_Job_
Copy every line of the listing below word for word.

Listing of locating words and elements
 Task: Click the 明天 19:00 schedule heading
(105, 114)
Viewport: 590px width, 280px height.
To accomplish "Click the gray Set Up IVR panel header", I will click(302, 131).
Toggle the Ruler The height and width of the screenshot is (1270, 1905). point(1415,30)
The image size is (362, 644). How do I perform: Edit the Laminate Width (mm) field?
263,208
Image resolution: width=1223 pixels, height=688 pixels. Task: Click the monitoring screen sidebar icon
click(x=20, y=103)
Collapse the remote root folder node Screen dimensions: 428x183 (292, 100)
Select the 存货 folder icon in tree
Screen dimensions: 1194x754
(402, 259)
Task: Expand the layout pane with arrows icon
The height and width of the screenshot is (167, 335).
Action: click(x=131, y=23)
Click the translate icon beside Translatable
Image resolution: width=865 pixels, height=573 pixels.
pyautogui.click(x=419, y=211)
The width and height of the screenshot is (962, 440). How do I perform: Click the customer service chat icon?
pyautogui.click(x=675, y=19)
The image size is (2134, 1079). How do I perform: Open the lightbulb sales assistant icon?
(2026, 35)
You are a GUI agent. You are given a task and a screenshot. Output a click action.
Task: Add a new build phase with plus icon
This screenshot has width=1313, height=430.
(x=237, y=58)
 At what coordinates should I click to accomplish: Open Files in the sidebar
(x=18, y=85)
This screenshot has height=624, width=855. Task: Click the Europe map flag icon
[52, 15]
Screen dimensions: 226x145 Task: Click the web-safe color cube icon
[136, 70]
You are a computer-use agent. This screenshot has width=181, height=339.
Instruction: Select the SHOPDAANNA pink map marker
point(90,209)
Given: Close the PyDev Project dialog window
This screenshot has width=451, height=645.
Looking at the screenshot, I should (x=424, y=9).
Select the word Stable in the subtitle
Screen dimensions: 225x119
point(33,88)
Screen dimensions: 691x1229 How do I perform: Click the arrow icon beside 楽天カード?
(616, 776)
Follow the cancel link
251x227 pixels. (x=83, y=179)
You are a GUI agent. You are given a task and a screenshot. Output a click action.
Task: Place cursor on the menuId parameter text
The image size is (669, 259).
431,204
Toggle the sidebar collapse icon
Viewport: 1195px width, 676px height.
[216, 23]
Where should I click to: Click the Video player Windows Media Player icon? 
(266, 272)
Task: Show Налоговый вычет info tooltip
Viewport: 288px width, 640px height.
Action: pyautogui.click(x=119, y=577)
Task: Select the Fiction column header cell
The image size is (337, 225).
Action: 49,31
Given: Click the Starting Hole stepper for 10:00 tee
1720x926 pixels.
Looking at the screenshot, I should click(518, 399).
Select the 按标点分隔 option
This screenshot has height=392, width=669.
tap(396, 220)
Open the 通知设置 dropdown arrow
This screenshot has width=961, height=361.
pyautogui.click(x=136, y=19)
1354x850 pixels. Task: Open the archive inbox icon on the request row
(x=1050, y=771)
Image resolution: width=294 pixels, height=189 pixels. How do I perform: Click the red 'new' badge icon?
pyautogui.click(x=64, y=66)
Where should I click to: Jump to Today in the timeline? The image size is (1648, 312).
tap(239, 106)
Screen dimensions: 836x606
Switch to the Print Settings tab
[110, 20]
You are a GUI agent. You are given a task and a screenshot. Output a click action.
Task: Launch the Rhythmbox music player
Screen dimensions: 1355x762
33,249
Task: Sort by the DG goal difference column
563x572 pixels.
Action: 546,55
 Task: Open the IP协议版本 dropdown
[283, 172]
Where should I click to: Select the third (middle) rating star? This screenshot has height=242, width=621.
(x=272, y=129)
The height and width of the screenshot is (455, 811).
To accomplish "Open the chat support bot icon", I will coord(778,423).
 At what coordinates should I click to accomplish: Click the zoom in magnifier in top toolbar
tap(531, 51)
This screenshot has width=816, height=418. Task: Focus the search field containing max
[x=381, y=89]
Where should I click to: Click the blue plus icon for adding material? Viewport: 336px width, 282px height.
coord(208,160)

_Written response_
 Task: Click the 明天 19:00 schedule heading
(105, 114)
Viewport: 590px width, 280px height.
To accomplish "Click the gray Set Up IVR panel header", I will click(302, 131).
Toggle the Ruler The height and width of the screenshot is (1270, 1905). point(1415,30)
The image size is (362, 644). How do I perform: Edit the Laminate Width (mm) field?
263,208
Image resolution: width=1223 pixels, height=688 pixels. Task: Click the monitoring screen sidebar icon
click(x=20, y=103)
Collapse the remote root folder node Screen dimensions: 428x183 (292, 100)
Select the 存货 folder icon in tree
Screen dimensions: 1194x754
(402, 259)
Task: Expand the layout pane with arrows icon
The height and width of the screenshot is (167, 335).
Action: click(x=131, y=23)
Click the translate icon beside Translatable
Image resolution: width=865 pixels, height=573 pixels.
pyautogui.click(x=419, y=211)
The width and height of the screenshot is (962, 440). How do I perform: Click the customer service chat icon?
pyautogui.click(x=675, y=19)
The image size is (2134, 1079). How do I perform: Open the lightbulb sales assistant icon?
(2026, 35)
You are a GUI agent. You are given a task and a screenshot. Output a click action.
Task: Add a new build phase with plus icon
This screenshot has width=1313, height=430.
(x=237, y=58)
 At what coordinates should I click to accomplish: Open Files in the sidebar
(x=18, y=85)
This screenshot has height=624, width=855. Task: Click the Europe map flag icon
[52, 15]
Screen dimensions: 226x145 Task: Click the web-safe color cube icon
[136, 70]
You are a computer-use agent. This screenshot has width=181, height=339.
Instruction: Select the SHOPDAANNA pink map marker
point(90,209)
Given: Close the PyDev Project dialog window
This screenshot has width=451, height=645.
Looking at the screenshot, I should (x=424, y=9).
Select the word Stable in the subtitle
Screen dimensions: 225x119
point(33,88)
Screen dimensions: 691x1229 How do I perform: Click the arrow icon beside 楽天カード?
(616, 776)
Follow the cancel link
251x227 pixels. (x=83, y=179)
You are a GUI agent. You are given a task and a screenshot. Output a click action.
Task: Place cursor on the menuId parameter text
The image size is (669, 259).
431,204
Toggle the sidebar collapse icon
Viewport: 1195px width, 676px height.
[216, 23]
Where should I click to: Click the Video player Windows Media Player icon? 
(266, 272)
Task: Show Налоговый вычет info tooltip
Viewport: 288px width, 640px height.
Action: pyautogui.click(x=119, y=577)
Task: Select the Fiction column header cell
The image size is (337, 225).
Action: 49,31
Given: Click the Starting Hole stepper for 10:00 tee
1720x926 pixels.
Looking at the screenshot, I should click(518, 399).
Select the 按标点分隔 option
This screenshot has height=392, width=669.
tap(396, 220)
Open the 通知设置 dropdown arrow
This screenshot has width=961, height=361.
pyautogui.click(x=136, y=19)
1354x850 pixels. Task: Open the archive inbox icon on the request row
(x=1050, y=771)
Image resolution: width=294 pixels, height=189 pixels. How do I perform: Click the red 'new' badge icon?
pyautogui.click(x=64, y=66)
Where should I click to: Jump to Today in the timeline? The image size is (1648, 312).
tap(239, 106)
Screen dimensions: 836x606
Switch to the Print Settings tab
[110, 20]
You are a GUI agent. You are given a task and a screenshot. Output a click action.
Task: Launch the Rhythmbox music player
Screen dimensions: 1355x762
33,249
Task: Sort by the DG goal difference column
563x572 pixels.
Action: 546,55
 Task: Open the IP协议版本 dropdown
[283, 172]
Where should I click to: Select the third (middle) rating star? This screenshot has height=242, width=621.
(x=272, y=129)
The height and width of the screenshot is (455, 811).
To accomplish "Open the chat support bot icon", I will coord(778,423).
 At what coordinates should I click to accomplish: Click the zoom in magnifier in top toolbar
tap(531, 51)
This screenshot has width=816, height=418. Task: Focus the search field containing max
[x=381, y=89]
Where should I click to: Click the blue plus icon for adding material? Viewport: 336px width, 282px height.
coord(208,160)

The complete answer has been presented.